Written exercise: Format the lines that follow as a JSON list of strings, one string for each line, leaving out any blank lines.

Exercise data:
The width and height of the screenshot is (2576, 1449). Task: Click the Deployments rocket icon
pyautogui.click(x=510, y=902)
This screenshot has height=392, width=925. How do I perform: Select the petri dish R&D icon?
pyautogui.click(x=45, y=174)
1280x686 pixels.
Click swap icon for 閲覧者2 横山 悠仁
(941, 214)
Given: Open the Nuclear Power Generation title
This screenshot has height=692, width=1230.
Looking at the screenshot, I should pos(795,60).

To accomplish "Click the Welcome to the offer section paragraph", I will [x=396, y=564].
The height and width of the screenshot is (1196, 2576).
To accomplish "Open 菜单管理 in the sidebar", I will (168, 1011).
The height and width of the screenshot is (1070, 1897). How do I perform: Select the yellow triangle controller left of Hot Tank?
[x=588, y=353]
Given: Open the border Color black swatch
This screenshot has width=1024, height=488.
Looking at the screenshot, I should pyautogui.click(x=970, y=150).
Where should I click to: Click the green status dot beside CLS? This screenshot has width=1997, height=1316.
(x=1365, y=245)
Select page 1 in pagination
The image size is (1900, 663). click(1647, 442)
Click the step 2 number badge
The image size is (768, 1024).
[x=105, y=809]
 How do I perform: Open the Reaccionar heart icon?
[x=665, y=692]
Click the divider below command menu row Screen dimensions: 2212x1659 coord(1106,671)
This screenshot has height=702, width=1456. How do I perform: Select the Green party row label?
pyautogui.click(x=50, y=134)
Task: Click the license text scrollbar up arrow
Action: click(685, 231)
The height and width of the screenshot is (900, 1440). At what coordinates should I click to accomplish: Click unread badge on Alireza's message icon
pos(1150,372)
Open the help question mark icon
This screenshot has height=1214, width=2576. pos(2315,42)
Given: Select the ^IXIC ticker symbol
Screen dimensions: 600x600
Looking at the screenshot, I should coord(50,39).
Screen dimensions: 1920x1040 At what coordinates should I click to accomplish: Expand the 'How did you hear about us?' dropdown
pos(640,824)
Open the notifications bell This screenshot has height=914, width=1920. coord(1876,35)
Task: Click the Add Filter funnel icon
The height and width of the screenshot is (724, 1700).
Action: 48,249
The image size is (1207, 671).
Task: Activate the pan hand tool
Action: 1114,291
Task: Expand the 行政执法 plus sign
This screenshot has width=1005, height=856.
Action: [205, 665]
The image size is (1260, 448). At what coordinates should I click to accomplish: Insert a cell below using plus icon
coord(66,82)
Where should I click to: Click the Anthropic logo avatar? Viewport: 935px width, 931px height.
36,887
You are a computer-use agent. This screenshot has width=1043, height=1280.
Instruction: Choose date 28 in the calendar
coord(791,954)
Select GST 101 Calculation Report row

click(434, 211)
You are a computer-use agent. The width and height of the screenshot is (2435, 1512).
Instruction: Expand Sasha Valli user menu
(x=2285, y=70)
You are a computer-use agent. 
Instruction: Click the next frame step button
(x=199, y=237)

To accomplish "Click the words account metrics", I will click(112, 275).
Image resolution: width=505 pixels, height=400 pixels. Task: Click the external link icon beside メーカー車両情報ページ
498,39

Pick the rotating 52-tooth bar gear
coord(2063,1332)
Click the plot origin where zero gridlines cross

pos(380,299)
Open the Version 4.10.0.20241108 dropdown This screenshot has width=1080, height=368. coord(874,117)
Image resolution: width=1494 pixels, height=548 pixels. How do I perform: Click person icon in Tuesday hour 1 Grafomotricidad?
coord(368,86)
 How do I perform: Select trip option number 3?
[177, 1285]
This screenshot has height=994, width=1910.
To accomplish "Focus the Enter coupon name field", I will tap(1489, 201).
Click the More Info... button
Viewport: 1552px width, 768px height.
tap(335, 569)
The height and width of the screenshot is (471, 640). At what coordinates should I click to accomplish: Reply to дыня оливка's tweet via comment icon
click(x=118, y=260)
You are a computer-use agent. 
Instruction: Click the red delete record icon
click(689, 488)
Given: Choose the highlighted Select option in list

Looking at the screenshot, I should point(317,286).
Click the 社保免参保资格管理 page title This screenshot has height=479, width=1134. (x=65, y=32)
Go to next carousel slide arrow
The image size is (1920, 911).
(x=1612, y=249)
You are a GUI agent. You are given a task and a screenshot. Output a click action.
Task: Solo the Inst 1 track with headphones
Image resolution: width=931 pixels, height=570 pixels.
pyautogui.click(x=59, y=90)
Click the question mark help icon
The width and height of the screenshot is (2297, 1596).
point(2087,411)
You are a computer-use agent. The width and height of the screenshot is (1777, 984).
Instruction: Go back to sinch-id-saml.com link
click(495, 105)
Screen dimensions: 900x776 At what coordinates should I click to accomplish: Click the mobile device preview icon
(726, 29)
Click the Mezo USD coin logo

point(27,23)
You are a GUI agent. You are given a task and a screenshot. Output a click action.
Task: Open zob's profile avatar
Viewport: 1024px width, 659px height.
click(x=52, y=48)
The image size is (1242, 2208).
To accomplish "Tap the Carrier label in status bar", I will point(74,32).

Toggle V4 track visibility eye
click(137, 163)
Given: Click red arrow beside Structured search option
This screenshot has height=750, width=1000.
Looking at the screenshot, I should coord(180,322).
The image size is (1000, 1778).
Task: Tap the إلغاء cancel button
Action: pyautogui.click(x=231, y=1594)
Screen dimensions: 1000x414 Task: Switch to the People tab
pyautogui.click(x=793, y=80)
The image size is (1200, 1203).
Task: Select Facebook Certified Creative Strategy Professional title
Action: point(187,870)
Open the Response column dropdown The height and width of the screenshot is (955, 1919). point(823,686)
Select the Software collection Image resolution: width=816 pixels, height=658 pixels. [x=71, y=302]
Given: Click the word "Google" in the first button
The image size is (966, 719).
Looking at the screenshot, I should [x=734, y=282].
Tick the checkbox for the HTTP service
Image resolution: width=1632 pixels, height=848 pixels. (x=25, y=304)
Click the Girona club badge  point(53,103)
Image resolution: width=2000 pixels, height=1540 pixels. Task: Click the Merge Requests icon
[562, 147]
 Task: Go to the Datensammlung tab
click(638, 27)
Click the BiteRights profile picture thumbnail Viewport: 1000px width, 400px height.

Written answer:
[
  "The width and height of the screenshot is (2576, 1449). Task: Click the Deployments rocket icon",
  "pyautogui.click(x=510, y=902)",
  "This screenshot has height=392, width=925. How do I perform: Select the petri dish R&D icon?",
  "pyautogui.click(x=45, y=174)",
  "1280x686 pixels.",
  "Click swap icon for 閲覧者2 横山 悠仁",
  "(941, 214)",
  "Given: Open the Nuclear Power Generation title",
  "This screenshot has height=692, width=1230.",
  "Looking at the screenshot, I should pos(795,60).",
  "To accomplish \"Click the Welcome to the offer section paragraph\", I will [x=396, y=564].",
  "The height and width of the screenshot is (1196, 2576).",
  "To accomplish \"Open 菜单管理 in the sidebar\", I will (168, 1011).",
  "The height and width of the screenshot is (1070, 1897). How do I perform: Select the yellow triangle controller left of Hot Tank?",
  "[x=588, y=353]",
  "Given: Open the border Color black swatch",
  "This screenshot has width=1024, height=488.",
  "Looking at the screenshot, I should pyautogui.click(x=970, y=150).",
  "Where should I click to: Click the green status dot beside CLS? This screenshot has width=1997, height=1316.",
  "(x=1365, y=245)",
  "Select page 1 in pagination",
  "The image size is (1900, 663). click(1647, 442)",
  "Click the step 2 number badge",
  "The image size is (768, 1024).",
  "[x=105, y=809]",
  " How do I perform: Open the Reaccionar heart icon?",
  "[x=665, y=692]",
  "Click the divider below command menu row Screen dimensions: 2212x1659 coord(1106,671)",
  "This screenshot has height=702, width=1456. How do I perform: Select the Green party row label?",
  "pyautogui.click(x=50, y=134)",
  "Task: Click the license text scrollbar up arrow",
  "Action: click(685, 231)",
  "The height and width of the screenshot is (900, 1440). At what coordinates should I click to accomplish: Click unread badge on Alireza's message icon",
  "pos(1150,372)",
  "Open the help question mark icon",
  "This screenshot has height=1214, width=2576. pos(2315,42)",
  "Given: Select the ^IXIC ticker symbol",
  "Screen dimensions: 600x600",
  "Looking at the screenshot, I should coord(50,39).",
  "Screen dimensions: 1920x1040 At what coordinates should I click to accomplish: Expand the 'How did you hear about us?' dropdown",
  "pos(640,824)",
  "Open the notifications bell This screenshot has height=914, width=1920. coord(1876,35)",
  "Task: Click the Add Filter funnel icon",
  "The height and width of the screenshot is (724, 1700).",
  "Action: 48,249",
  "The image size is (1207, 671).",
  "Task: Activate the pan hand tool",
  "Action: 1114,291",
  "Task: Expand the 行政执法 plus sign",
  "This screenshot has width=1005, height=856.",
  "Action: [205, 665]",
  "The image size is (1260, 448). At what coordinates should I click to accomplish: Insert a cell below using plus icon",
  "coord(66,82)",
  "Where should I click to: Click the Anthropic logo avatar? Viewport: 935px width, 931px height.",
  "36,887",
  "You are a computer-use agent. This screenshot has width=1043, height=1280.",
  "Instruction: Choose date 28 in the calendar",
  "coord(791,954)",
  "Select GST 101 Calculation Report row",
  "click(434, 211)",
  "You are a computer-use agent. The width and height of the screenshot is (2435, 1512).",
  "Instruction: Expand Sasha Valli user menu",
  "(x=2285, y=70)",
  "You are a computer-use agent. ",
  "Instruction: Click the next frame step button",
  "(x=199, y=237)",
  "To accomplish \"Click the words account metrics\", I will click(112, 275).",
  "Image resolution: width=505 pixels, height=400 pixels. Task: Click the external link icon beside メーカー車両情報ページ",
  "498,39",
  "Pick the rotating 52-tooth bar gear",
  "coord(2063,1332)",
  "Click the plot origin where zero gridlines cross",
  "pos(380,299)",
  "Open the Version 4.10.0.20241108 dropdown This screenshot has width=1080, height=368. coord(874,117)",
  "Image resolution: width=1494 pixels, height=548 pixels. How do I perform: Click person icon in Tuesday hour 1 Grafomotricidad?",
  "coord(368,86)",
  " How do I perform: Select trip option number 3?",
  "[177, 1285]",
  "This screenshot has height=994, width=1910.",
  "To accomplish \"Focus the Enter coupon name field\", I will tap(1489, 201).",
  "Click the More Info... button",
  "Viewport: 1552px width, 768px height.",
  "tap(335, 569)",
  "The height and width of the screenshot is (471, 640). At what coordinates should I click to accomplish: Reply to дыня оливка's tweet via comment icon",
  "click(x=118, y=260)",
  "You are a computer-use agent. ",
  "Instruction: Click the red delete record icon",
  "click(689, 488)",
  "Given: Choose the highlighted Select option in list",
  "Looking at the screenshot, I should point(317,286).",
  "Click the 社保免参保资格管理 page title This screenshot has height=479, width=1134. (x=65, y=32)",
  "Go to next carousel slide arrow",
  "The image size is (1920, 911).",
  "(x=1612, y=249)",
  "You are a GUI agent. You are given a task and a screenshot. Output a click action.",
  "Task: Solo the Inst 1 track with headphones",
  "Image resolution: width=931 pixels, height=570 pixels.",
  "pyautogui.click(x=59, y=90)",
  "Click the question mark help icon",
  "The width and height of the screenshot is (2297, 1596).",
  "point(2087,411)",
  "You are a computer-use agent. The width and height of the screenshot is (1777, 984).",
  "Instruction: Go back to sinch-id-saml.com link",
  "click(495, 105)",
  "Screen dimensions: 900x776 At what coordinates should I click to accomplish: Click the mobile device preview icon",
  "(726, 29)",
  "Click the Mezo USD coin logo",
  "point(27,23)",
  "You are a GUI agent. You are given a task and a screenshot. Output a click action.",
  "Task: Open zob's profile avatar",
  "Viewport: 1024px width, 659px height.",
  "click(x=52, y=48)",
  "The image size is (1242, 2208).",
  "To accomplish \"Tap the Carrier label in status bar\", I will point(74,32).",
  "Toggle V4 track visibility eye",
  "click(137, 163)",
  "Given: Click red arrow beside Structured search option",
  "This screenshot has height=750, width=1000.",
  "Looking at the screenshot, I should coord(180,322).",
  "The image size is (1000, 1778).",
  "Task: Tap the إلغاء cancel button",
  "Action: pyautogui.click(x=231, y=1594)",
  "Screen dimensions: 1000x414 Task: Switch to the People tab",
  "pyautogui.click(x=793, y=80)",
  "The image size is (1200, 1203).",
  "Task: Select Facebook Certified Creative Strategy Professional title",
  "Action: point(187,870)",
  "Open the Response column dropdown The height and width of the screenshot is (955, 1919). point(823,686)",
  "Select the Software collection Image resolution: width=816 pixels, height=658 pixels. [x=71, y=302]",
  "Given: Click the word \"Google\" in the first button",
  "The image size is (966, 719).",
  "Looking at the screenshot, I should [x=734, y=282].",
  "Tick the checkbox for the HTTP service",
  "Image resolution: width=1632 pixels, height=848 pixels. (x=25, y=304)",
  "Click the Girona club badge  point(53,103)",
  "Image resolution: width=2000 pixels, height=1540 pixels. Task: Click the Merge Requests icon",
  "[562, 147]",
  " Task: Go to the Datensammlung tab",
  "click(638, 27)",
  "Click the BiteRights profile picture thumbnail Viewport: 1000px width, 400px height."
]